### TASK BRIEF
Look below for the line containing "The width and height of the screenshot is (631, 280)."; from there through the line containing "Click the add-user", both lines included, please set down each line exactly and nothing else.

---- THE DATA

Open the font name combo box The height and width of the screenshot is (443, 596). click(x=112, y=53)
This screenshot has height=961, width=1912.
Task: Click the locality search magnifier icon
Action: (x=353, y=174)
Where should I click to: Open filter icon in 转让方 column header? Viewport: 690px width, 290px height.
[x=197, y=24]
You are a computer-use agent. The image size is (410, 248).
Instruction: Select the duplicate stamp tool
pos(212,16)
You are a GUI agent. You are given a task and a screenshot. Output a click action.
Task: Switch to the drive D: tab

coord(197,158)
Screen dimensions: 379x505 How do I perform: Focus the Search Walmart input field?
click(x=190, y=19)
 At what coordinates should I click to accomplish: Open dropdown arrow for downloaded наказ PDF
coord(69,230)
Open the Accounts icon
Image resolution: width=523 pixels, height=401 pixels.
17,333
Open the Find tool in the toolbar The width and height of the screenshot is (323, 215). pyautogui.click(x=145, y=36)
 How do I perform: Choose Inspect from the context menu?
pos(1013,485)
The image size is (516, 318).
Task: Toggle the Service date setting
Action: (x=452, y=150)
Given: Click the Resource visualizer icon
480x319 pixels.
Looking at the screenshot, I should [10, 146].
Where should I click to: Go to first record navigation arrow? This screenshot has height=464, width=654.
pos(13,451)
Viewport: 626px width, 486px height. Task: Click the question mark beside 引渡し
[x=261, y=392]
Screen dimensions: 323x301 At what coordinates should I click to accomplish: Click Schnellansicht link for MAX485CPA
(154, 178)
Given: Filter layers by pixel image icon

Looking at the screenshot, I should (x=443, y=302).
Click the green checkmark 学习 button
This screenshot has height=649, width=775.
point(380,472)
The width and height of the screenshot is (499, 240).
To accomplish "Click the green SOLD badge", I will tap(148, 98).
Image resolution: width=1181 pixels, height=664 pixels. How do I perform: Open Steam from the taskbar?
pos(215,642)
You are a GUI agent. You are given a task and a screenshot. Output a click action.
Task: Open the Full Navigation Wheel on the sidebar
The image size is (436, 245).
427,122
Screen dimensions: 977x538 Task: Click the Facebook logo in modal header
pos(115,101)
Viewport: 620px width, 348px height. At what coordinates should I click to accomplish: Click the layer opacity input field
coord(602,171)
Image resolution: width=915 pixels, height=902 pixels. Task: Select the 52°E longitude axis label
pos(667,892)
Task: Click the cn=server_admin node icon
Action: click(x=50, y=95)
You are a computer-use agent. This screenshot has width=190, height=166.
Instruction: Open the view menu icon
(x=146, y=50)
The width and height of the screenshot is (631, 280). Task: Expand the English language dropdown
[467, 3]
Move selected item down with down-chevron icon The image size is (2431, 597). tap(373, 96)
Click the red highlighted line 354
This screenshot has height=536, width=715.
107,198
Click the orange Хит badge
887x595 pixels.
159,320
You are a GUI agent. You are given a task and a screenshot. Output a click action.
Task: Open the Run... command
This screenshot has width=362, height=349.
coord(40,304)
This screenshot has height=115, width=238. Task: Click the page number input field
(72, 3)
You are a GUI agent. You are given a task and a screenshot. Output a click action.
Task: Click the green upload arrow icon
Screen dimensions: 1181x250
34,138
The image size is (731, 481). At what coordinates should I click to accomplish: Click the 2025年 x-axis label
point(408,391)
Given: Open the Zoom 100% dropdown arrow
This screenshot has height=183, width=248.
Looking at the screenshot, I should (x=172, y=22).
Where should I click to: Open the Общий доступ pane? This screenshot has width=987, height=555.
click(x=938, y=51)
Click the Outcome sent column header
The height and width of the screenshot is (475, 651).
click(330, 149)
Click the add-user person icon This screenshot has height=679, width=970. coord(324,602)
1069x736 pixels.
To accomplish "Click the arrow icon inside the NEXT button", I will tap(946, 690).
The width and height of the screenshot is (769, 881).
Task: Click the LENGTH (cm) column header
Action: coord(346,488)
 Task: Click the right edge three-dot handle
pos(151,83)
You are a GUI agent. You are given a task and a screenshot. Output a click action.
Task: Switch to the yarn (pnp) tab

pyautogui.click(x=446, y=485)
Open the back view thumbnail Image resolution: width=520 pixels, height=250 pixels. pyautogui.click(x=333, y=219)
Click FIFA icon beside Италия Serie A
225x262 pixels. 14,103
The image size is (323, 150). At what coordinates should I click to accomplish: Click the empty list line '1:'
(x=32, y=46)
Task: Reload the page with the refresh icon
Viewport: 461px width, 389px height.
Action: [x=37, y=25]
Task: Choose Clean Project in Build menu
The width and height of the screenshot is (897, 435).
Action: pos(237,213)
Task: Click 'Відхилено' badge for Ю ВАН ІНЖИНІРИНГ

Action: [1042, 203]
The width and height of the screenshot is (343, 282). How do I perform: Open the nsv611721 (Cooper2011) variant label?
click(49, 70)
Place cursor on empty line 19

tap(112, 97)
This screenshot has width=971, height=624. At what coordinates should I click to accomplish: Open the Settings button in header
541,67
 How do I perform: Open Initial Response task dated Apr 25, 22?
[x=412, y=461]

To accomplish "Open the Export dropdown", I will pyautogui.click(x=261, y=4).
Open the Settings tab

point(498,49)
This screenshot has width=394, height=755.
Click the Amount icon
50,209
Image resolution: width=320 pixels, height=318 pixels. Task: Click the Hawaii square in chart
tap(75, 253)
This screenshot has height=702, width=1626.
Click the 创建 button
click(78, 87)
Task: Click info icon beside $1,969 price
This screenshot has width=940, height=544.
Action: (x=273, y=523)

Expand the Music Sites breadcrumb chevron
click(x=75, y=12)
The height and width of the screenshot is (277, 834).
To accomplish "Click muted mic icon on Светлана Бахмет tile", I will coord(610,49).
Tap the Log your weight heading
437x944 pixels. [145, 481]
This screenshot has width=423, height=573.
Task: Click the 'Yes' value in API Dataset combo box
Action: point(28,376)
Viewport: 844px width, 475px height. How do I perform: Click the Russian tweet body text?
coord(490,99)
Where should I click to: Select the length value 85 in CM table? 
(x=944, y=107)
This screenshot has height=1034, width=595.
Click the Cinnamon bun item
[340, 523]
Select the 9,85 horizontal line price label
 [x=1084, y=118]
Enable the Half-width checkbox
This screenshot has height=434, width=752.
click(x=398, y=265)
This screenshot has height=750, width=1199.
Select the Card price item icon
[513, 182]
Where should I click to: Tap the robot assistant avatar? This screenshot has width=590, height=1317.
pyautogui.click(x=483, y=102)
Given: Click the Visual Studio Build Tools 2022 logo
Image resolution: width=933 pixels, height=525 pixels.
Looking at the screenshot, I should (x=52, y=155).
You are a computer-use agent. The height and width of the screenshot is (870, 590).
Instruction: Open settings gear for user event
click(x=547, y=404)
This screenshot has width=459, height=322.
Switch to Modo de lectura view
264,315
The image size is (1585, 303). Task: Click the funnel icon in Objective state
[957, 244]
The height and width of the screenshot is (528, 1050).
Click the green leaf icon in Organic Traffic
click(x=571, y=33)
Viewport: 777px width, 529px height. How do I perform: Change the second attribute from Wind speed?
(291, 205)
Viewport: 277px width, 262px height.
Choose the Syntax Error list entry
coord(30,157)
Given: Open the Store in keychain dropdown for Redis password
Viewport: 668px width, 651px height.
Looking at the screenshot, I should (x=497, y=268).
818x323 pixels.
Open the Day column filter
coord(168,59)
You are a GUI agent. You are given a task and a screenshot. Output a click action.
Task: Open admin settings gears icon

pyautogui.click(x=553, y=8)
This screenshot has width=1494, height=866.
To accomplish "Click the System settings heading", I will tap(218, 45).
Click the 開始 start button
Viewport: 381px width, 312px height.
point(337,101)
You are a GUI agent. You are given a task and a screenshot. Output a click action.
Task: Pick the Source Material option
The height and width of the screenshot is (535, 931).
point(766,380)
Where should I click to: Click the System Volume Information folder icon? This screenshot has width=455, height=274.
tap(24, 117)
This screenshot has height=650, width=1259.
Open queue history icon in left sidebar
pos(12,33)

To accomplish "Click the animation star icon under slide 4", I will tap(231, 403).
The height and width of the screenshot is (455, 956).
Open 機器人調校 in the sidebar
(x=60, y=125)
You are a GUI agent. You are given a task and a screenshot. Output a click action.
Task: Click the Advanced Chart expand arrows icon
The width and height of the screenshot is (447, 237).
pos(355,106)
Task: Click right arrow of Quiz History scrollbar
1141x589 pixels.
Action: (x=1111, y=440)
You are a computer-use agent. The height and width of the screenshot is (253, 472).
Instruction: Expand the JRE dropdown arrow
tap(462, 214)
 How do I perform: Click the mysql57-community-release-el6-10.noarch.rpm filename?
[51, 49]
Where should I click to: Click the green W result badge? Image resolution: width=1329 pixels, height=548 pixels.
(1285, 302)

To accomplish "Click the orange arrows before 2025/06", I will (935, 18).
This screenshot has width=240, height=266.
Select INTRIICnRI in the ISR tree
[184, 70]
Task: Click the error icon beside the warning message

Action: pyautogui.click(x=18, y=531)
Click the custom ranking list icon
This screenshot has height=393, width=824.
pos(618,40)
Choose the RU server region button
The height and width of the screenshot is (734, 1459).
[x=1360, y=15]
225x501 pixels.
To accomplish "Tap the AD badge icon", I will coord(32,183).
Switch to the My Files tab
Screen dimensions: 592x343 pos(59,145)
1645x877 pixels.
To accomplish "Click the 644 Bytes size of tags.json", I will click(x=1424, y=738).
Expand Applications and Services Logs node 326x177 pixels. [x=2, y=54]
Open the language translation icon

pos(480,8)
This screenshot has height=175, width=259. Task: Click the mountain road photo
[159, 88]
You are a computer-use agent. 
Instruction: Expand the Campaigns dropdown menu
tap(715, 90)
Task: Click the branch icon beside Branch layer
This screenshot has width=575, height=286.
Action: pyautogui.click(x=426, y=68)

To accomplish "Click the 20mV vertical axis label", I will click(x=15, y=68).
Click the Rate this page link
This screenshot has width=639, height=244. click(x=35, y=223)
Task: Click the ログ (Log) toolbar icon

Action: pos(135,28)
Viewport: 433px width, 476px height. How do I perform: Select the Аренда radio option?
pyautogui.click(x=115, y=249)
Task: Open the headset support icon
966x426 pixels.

--------

### EXERCISE OUTPUT
The width and height of the screenshot is (631, 280). Task: Expand the English language dropdown
[467, 3]
Move selected item down with down-chevron icon The image size is (2431, 597). tap(373, 96)
Click the red highlighted line 354
This screenshot has height=536, width=715.
107,198
Click the orange Хит badge
887x595 pixels.
159,320
You are a GUI agent. You are given a task and a screenshot. Output a click action.
Task: Open the Run... command
This screenshot has width=362, height=349.
coord(40,304)
This screenshot has height=115, width=238. Task: Click the page number input field
(72, 3)
You are a GUI agent. You are given a task and a screenshot. Output a click action.
Task: Click the green upload arrow icon
Screen dimensions: 1181x250
34,138
The image size is (731, 481). At what coordinates should I click to accomplish: Click the 2025年 x-axis label
point(408,391)
Given: Open the Zoom 100% dropdown arrow
This screenshot has height=183, width=248.
Looking at the screenshot, I should (x=172, y=22).
Where should I click to: Open the Общий доступ pane? This screenshot has width=987, height=555.
click(x=938, y=51)
Click the Outcome sent column header
The height and width of the screenshot is (475, 651).
click(330, 149)
Click the add-user person icon This screenshot has height=679, width=970. coord(324,602)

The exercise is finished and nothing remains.